ということは、今日が今年最後の診療になります。混雑するでしょうが、無事に仕事納めしたいと思っています。
今年は食物アレルギーの予防に踏み込んだ1年だったと思っています。6月に小児アレルギー学会から卵アレルギー発症予防の提言が出ましたが、予防できるものは予防してあげたい一心で取り組んできました。
アトピー性皮膚炎の皮膚から食べ物が入ることで、「経皮感作」を受けて食物アレルギーを発症することが分かってきました。提言でも言っているように、アトピー性皮膚炎を早く見つけて、治療に取り組むことで、経皮感作を起こさせないようにすべきだと思っています。
数年前のことになりますが、某市からいろいろな食べ物がアレルギー検査陽性のため、困り果てて当院を受診した患者さんがいらっしゃいました。この患者さんも、アトピー性皮膚炎があったのに、地元の医者がアトピー性皮膚炎を見逃したため、経皮感作が進行しそのような状態になってしまったようです。
当時は今ほど、経皮感作とアトピー性皮膚炎の関係が強く言われていませんでした。ある時、その患者さんが受診された際に、お母さんが産まれて間もない赤ちゃんを抱えていました。
その赤ちゃんは当院を受診するつもりはなかったようですが、気になりますよね?。アトピー性皮膚炎を思わせる湿疹はないかと。

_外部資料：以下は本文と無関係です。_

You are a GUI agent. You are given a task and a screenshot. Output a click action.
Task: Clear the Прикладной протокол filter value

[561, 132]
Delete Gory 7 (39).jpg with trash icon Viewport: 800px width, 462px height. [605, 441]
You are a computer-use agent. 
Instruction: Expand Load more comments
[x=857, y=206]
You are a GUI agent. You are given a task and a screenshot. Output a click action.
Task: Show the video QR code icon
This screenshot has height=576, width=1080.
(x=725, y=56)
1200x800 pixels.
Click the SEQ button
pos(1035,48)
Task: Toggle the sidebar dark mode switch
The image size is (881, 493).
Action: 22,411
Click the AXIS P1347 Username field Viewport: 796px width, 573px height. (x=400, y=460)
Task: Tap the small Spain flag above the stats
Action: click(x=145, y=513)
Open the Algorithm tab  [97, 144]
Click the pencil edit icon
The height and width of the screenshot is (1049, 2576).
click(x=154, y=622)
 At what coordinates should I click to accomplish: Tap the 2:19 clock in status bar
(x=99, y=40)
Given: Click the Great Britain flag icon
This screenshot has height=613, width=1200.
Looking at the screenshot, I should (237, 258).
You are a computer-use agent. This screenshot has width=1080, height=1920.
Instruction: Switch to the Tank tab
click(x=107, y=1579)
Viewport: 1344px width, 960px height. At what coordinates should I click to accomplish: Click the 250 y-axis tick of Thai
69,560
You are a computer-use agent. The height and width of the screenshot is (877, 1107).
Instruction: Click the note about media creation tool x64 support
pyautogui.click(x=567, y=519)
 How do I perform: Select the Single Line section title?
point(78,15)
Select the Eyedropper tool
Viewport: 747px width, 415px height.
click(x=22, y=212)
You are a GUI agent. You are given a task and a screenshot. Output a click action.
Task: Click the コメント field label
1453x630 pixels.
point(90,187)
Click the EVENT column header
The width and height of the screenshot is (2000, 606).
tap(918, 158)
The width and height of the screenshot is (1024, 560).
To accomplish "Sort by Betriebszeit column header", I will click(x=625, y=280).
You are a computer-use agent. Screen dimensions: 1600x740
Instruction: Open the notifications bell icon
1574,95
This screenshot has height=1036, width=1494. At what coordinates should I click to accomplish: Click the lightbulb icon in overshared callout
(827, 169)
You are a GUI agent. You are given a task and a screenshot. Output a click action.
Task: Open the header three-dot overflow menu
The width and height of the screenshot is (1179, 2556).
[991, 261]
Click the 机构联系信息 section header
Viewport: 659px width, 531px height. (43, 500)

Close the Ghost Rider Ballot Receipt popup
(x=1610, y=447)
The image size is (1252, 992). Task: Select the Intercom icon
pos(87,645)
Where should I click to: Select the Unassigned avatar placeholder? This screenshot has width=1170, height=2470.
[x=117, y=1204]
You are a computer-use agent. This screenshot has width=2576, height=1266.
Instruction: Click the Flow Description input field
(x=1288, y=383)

椅子から立ち上がって、赤ちゃんの頬を触ってみると、ガサガサしています。軽いアトピー性皮膚炎が疑えると直感しました。
残念ながら、兄弟の体質は似やすい、というかアレルギー体質の親から生まれやすいので、この赤ちゃんんもアトピー性皮膚炎があると判断し、治療を開始させていただくことになりました。早期から対応しているので、食物アレルギーを予防できるかもしれないのです。
遠路遥々の受診は申し訳ないと思いつつも、私も皮膚をいい状態で維持することで、食物アレルギーを予防したいと願い、通院していただいていましたが、3、4か月受診の間があき、皮膚の状態が悪化してしまいました。それに伴い、卵や小麦だったと思いますが、いつかのアレルギー採血の項目が一気に悪化してしまいました。
上のお子さんで苦労しており、下のお子さんでは失敗して欲しくなかったのですが、ご両親の油断からこうなってしまったようです。私も正直カチンときてしまいました。親御さんもこうはなりたくなかっただろうし、私も「こうはしなくなかった」のです。
こうなったら食物アレルギーへ一直線かと言えば、皮膚の治療をやり直すと、上がっていたアレルギーの値が下がることも経験しています。そう説明して、ゆるんだ気持ちを引き締め直すように伝えました。
実は、こんなケースは他にもあり、昨日もアトピー性皮膚炎で通院していたのに、勝手に来なくなり、卵を食べたらアレルギー症状が出たという患者さんがおりました。多分、卵アレルギーを発症してしまったと思われます。
この1年の経験で、こう言えると思っています。早期に専門医にかかれば、食物アレルギーは予防できるのではないかと。